For the wealthy; the contribution of slaves in the kitchen, in the domestic care and farming were undoubtedly tremendous, yet the lives of these slaves were seen as conveniently replaceable and little to no value. The trade treated them as commodity and recognizes no colours as it absorbed the poor and misfortunate too.
Education was not for everyone, unlike today; the responsibility rest in families, conducted privately in homes and centered on the “3 Rs” (reading, writing and arithmetic) along with moral and religious training. The wealthy families’ children were schooled by tutors, while the older ones were sent to private schools and to further in college. The urban areas employed the teaching methods whereby the more advanced students taught those lesser in order to educate a larger group of students at a lower cost.
The freedom of religion and tolerance were practiced where Christians and Muslims were found living in a roof, even among slaves.

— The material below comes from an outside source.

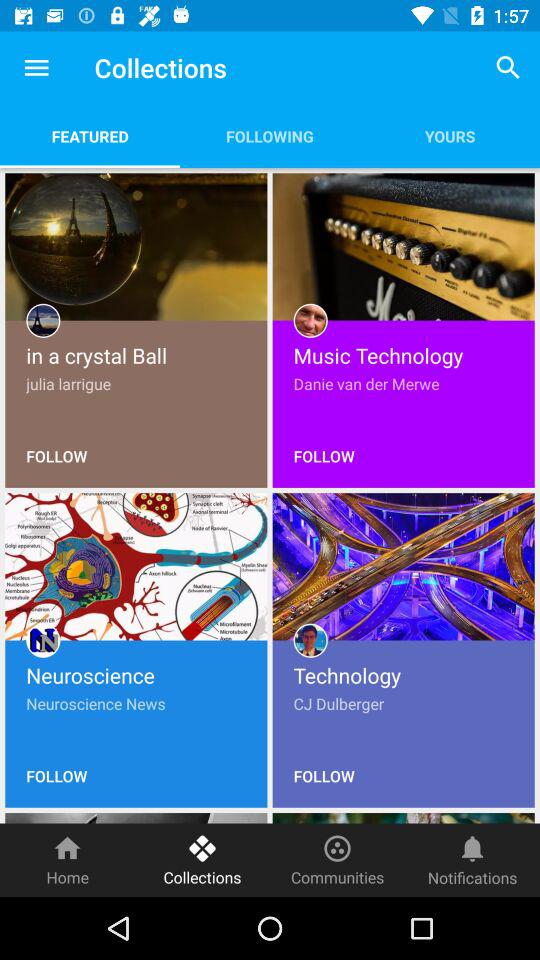 Image resolution: width=540 pixels, height=960 pixels. I want to click on choose the item below follow, so click(338, 860).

People seemed to enjoy visiting, dancing, music and horse riding. The musical culture gradually grown as dances became an important social outlet and entertainment, while some slaves were taught music in order to play for their masters during functions where feasting, music and dancing were some of the common activities.
However deep in the core of the plot, the broken marriages and dysfunctional families played out, tearing the once beautiful kitchen house from inside-out, terrorizing every household and not even a slave was spared. Layer-by-layer secrecy piled up until it peaked and erupted like an unstable volcano spewing molten rocks, sizzling hot lava and dense smoke inflicting its victims with pain, agony, misery, impairment and even deaths.
It’s a tasteful historical novel with a pleasant narrative style which does not mystify a reader with complicated jargon nor any way near with getting lost.
As a closure, the expression “the kitchen is the heart and soul of the home” echoes throughout the book if you care to see it. Many activities of the household portrayed in the book revolve around it. Not only that, it mirrors the wide spectrum of a society and reflects the condition of a country or even a representation of the world at a particular point in time. To put it simply, it bare it all.